Two character traits have accompanied Aleksandr, Sasha, Semenchenko for most of his life: having a good intuition and acting according to it. Both led him to the decision to leave Ukraine’s capital Kyiv on 21st February, just three days before Russia’s full-scale invasion started and colons of military vehicles were advancing towards his home. It was the day, Russia decided to recognize the self-proclaimed People’s republics of Donezk and Luhansk as independent.
Although he was wrong about his guess it would start at 22nd February it turned out to be the right decision and worth the argue he had with his wife about leaving the city to his parents in Ternopil in Western Ukraine. “In the best way, we will have three days of holiday and come back at 24th”, Semenchenko recalls his point. They stayed around one month with just a small bag of clothes and belongings and their two dogs.
The fights around Kyiv were not even over, when the family returned to the capital. But with his wife’s parents being there and the advancement coming to halt around the city borders, his intuition told him it would be fine. “Every day we heard the sirens and explosions,” Semenchenko tells. It was like in a movie with garbage everywhere, a city in dystopic stress, where nothing is working, metro stations turning into shelters and points for food distribution. But he also witnessed: “People started to care for each other.”
However, they did not return to their home immediately, which is located near the forest to Bucha. “When we went there the first time, it was like apocalypse,” Semenchenko describes. No people around, explosions nearby, black smoke rising from the horizon. Videos he took from that scene proof that fights were still close.
But he didn’t go there without the hunting rifle he had purchased during his stay in Ternopil. Although he is not really experienced with it, as the 32-year-old admits: The first morning back Kyiv he woke up from some noise, took the gun and ran into to kitchen – just to find out that the two dogs broke a glass – and he forgot to load the gun with ammunition. Semenchenko says and laughs:
After that I understood I am not so useful for this situation.
As Ukraine’s capital is starting to return to some kind of, or rather to continue, with some kind of normal life, Semenchenko was able to focus on his profession as artist and entertainer. In his current show, he presents himself as music cook. Dressed like a chef, he is cooking melodies instead of food. Equipped with a guitar and his piano the professional musician mixes the sounds with his looper and adds vocals. So the stage turns into his “musical kitchen”, as he names the comedy show, which is supposed to bring some joy to his audience.
Semenchenko graduated from the Kyiv Circus Academy in 2007 with skills in playing piano, doing pantomime, dancing, choreographing. “I tried everything, I was diving in artistic life,” he remembers smiling. His career started on a cruise ship together with a colleague, when they won the pitch with their promo of 25 songs, stating they had 150 – which they did not. “Really, day and night we rehearsed in the cabin,” he remembers a stressful debut, trying to improve the repertoire, being nervous about his accent in front of often a US audience. But it worked.

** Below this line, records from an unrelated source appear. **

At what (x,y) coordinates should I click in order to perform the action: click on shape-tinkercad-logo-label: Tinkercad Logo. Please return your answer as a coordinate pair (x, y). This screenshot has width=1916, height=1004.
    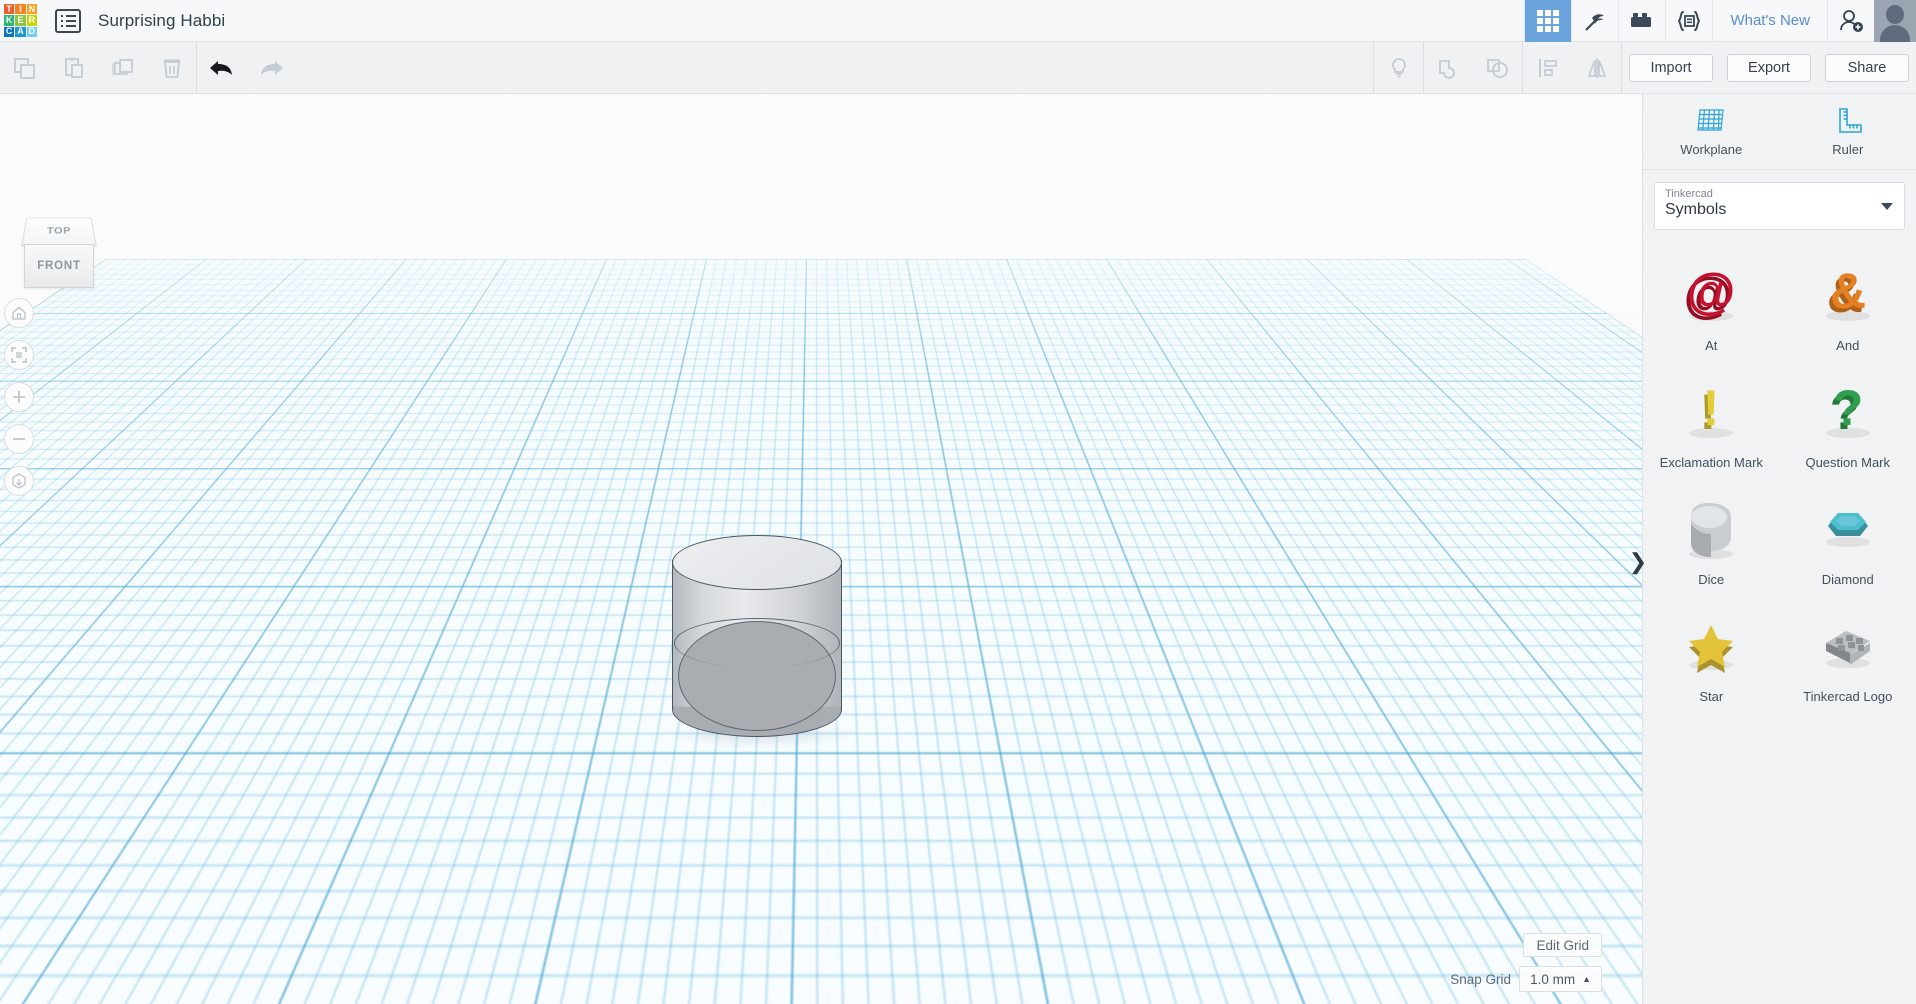
    Looking at the image, I should click on (1848, 696).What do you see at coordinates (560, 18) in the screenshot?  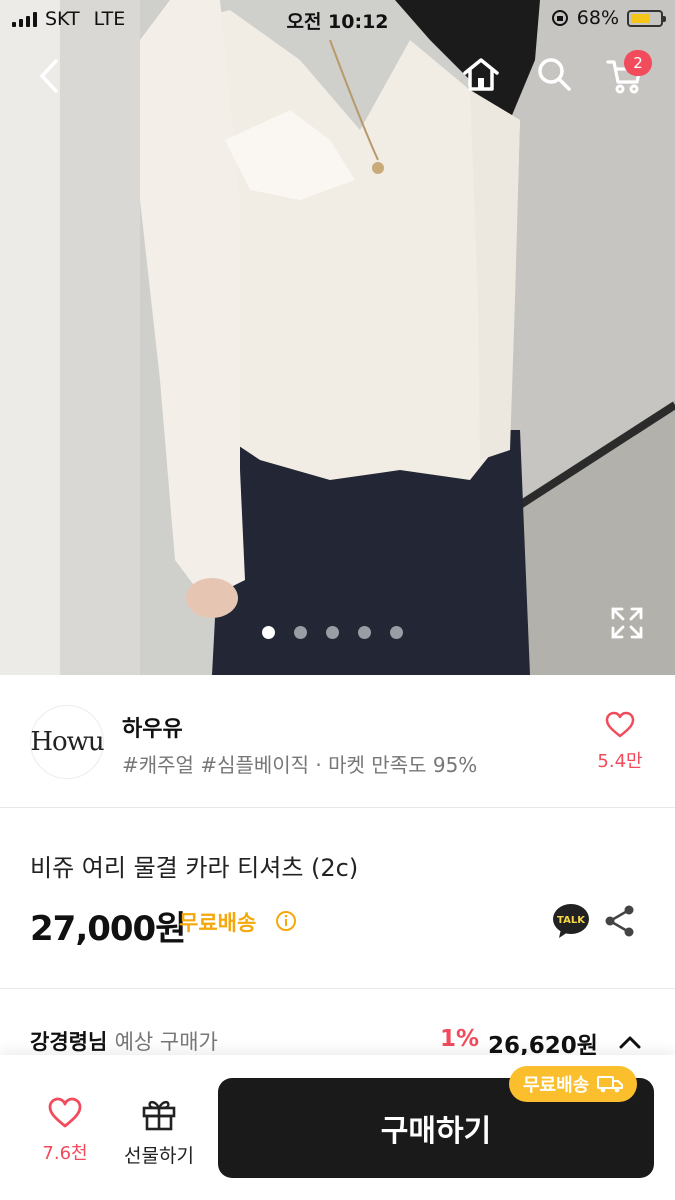 I see `orientation-lock-icon` at bounding box center [560, 18].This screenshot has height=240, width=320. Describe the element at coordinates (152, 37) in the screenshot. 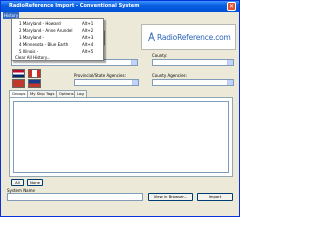

I see `tower-icon` at that location.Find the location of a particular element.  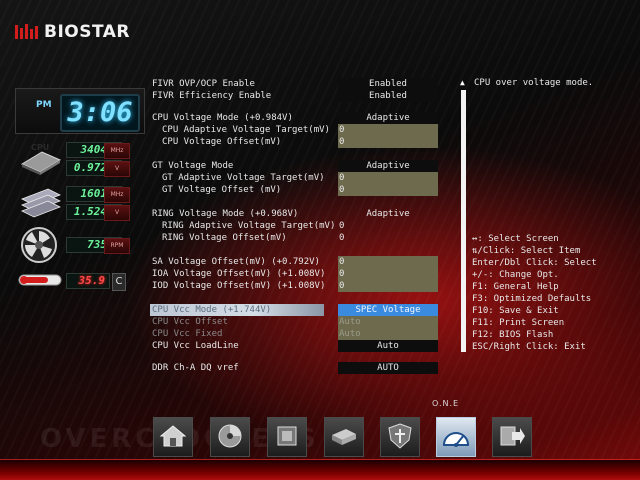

Following the unexpected departure of his colleague due to visa problems, he even succeeded as he was supposed to perform solo. “I said give me some late performance,” Semenchenko tells. But the audience valued it, especially the Ukrainian and Russian often making long night parties with their compatriot. But two weeks later, in Miami, he was asked to leave to leave the ship, too. “I was ready to go home, bye bye,” Semenchenko says. Instead, he was booked to another ship going to the Caribbean to his relief. “But they needed a pianist, I’m not professional, I’m a guitar player,” he awaited the next struggle as he could only read chords not notes. So, the bandmaster just took his pen, crossing the notes and writing him the chords in the songbook. “There I was growing as a pianist,” he says, referring to more contracts in the aftermath.
In 2019 he returned to Kyiv despite a much more difficult environment for artists due to a lack of infrastructure and corrupted system and people not having a lot of many to spend on tickets. That’s why Semenchenko decided to host his show on smaller events like weddings or company celebrations along with a e-commerce business as second mainstay. This already helped him through the pandemic, which he says was much more difficult than the current stage of the war. “Now you can help from the government,” he explains and underlines the huge support Ukraine receives now from all over the world.